▸ **Task instructions**
Find each line in the material below that contains the word "field", and copy every such line.

▸ **Given records**

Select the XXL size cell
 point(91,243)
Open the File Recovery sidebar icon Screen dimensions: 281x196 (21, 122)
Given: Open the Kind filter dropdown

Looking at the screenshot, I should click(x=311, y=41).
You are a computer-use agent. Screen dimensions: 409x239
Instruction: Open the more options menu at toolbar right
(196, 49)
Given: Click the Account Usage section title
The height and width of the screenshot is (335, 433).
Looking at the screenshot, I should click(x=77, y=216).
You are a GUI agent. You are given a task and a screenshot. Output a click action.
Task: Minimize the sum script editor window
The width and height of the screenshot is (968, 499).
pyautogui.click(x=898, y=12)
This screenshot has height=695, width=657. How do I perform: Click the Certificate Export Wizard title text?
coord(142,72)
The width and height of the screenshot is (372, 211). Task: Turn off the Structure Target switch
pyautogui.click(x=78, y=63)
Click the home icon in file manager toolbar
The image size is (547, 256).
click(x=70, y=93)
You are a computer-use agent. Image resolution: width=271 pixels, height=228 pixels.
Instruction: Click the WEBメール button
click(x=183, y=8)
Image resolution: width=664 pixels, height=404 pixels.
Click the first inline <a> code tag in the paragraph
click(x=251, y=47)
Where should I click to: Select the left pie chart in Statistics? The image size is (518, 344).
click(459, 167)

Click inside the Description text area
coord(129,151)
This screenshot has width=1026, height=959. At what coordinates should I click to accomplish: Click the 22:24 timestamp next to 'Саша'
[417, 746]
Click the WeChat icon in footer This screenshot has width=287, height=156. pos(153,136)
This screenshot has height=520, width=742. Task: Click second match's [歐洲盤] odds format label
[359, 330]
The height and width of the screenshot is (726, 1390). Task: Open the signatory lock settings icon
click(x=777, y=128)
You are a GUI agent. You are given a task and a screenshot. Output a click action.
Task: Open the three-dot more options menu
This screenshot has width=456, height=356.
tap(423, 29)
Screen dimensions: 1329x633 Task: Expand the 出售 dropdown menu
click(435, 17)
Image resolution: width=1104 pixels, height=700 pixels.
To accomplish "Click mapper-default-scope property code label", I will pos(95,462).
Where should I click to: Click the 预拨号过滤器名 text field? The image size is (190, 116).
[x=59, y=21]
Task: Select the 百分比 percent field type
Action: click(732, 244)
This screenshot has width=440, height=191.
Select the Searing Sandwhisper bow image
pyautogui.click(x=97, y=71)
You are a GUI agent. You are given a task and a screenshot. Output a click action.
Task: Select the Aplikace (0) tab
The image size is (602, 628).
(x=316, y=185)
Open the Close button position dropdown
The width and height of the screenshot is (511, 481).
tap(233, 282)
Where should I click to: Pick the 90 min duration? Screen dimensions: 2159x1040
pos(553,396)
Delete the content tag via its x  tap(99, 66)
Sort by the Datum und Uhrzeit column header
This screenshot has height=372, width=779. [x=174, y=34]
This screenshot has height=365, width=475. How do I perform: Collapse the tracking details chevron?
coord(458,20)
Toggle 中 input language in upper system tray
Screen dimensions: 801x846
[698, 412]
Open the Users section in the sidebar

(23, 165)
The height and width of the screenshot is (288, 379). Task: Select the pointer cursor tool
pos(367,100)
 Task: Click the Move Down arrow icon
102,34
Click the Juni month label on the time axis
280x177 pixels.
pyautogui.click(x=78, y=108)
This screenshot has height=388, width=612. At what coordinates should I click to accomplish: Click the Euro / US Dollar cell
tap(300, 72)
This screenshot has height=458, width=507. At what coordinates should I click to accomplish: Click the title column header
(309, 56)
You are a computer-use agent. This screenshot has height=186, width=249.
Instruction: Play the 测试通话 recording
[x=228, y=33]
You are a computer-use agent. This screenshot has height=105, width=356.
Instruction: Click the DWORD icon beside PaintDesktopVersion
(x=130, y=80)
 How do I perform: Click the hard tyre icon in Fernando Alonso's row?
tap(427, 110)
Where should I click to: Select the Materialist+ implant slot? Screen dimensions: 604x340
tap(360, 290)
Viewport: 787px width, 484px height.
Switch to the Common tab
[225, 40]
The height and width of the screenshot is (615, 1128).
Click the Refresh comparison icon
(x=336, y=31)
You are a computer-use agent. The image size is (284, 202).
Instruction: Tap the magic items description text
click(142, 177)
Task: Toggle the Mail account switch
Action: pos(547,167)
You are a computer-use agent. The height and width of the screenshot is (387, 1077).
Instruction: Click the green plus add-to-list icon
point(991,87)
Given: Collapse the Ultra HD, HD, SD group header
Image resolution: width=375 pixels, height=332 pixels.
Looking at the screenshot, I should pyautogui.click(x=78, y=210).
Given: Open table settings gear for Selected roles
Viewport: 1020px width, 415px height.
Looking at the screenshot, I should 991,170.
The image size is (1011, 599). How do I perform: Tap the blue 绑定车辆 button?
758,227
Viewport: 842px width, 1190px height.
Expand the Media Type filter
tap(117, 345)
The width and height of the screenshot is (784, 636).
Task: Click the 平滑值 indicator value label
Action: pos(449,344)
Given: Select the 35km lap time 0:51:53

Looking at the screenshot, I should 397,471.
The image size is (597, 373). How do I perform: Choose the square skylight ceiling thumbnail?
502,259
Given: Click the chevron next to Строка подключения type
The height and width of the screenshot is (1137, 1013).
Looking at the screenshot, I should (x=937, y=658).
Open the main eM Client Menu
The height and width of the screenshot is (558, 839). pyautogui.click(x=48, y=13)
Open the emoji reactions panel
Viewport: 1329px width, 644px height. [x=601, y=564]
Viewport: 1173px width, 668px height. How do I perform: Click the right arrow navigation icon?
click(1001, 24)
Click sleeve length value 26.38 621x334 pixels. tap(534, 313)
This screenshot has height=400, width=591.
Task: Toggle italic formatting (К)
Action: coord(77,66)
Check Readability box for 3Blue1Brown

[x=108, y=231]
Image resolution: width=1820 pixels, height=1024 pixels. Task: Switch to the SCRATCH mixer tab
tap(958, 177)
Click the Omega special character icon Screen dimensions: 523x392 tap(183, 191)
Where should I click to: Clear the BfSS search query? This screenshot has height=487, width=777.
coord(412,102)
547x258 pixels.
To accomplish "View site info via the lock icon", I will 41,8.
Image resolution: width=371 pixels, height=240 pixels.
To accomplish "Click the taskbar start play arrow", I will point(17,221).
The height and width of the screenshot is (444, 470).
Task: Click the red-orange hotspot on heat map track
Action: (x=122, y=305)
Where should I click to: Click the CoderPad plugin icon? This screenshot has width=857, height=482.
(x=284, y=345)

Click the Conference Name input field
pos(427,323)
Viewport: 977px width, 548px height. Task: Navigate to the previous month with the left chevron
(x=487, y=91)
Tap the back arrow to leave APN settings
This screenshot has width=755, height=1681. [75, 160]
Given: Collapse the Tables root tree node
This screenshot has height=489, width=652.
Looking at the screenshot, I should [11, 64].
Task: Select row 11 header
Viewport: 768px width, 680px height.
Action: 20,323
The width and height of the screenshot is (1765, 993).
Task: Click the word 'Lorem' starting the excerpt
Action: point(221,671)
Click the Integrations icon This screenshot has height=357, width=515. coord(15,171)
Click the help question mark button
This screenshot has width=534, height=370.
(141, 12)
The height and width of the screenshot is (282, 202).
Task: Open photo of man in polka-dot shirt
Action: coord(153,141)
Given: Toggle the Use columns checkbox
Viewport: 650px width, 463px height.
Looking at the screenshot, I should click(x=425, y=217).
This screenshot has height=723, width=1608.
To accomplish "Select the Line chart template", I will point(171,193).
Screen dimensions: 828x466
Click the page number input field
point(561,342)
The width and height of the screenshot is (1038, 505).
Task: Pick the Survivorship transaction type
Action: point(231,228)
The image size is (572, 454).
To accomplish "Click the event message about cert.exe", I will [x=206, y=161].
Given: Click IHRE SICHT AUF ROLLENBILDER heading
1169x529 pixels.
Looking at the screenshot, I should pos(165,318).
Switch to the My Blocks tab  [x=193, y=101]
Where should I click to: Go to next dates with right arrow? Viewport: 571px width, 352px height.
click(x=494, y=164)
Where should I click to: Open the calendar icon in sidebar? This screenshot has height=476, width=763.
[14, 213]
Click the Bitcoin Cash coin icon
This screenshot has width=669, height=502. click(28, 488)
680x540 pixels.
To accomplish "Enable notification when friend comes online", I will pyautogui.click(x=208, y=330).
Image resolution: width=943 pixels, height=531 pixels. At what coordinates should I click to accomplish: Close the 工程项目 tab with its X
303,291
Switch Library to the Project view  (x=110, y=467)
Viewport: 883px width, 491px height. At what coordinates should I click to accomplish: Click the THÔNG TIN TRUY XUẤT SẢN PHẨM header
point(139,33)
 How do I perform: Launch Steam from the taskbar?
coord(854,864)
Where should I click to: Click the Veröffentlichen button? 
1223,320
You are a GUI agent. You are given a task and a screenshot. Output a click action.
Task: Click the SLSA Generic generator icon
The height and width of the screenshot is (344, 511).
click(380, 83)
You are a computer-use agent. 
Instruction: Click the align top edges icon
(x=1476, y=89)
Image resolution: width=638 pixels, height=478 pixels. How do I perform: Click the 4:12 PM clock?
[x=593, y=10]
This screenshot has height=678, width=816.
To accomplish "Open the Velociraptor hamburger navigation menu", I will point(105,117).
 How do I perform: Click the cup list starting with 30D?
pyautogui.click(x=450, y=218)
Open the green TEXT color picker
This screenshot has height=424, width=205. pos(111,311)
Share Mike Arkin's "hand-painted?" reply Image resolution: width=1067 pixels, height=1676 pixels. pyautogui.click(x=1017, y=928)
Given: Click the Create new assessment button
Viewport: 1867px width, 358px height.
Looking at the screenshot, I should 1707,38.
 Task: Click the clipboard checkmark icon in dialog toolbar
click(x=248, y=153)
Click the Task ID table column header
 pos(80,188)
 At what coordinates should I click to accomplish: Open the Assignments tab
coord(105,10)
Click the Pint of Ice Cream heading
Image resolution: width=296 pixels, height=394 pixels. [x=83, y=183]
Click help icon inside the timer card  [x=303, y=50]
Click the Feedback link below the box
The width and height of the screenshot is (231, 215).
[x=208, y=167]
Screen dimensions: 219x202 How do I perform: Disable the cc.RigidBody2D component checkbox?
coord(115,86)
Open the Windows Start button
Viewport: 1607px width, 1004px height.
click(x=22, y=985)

▸ **Result for this exercise**
Where should I click to: Click the 预拨号过滤器名 text field? The image size is (190, 116).
Task: Select the 百分比 percent field type
Click the Conference Name input field
Click the page number input field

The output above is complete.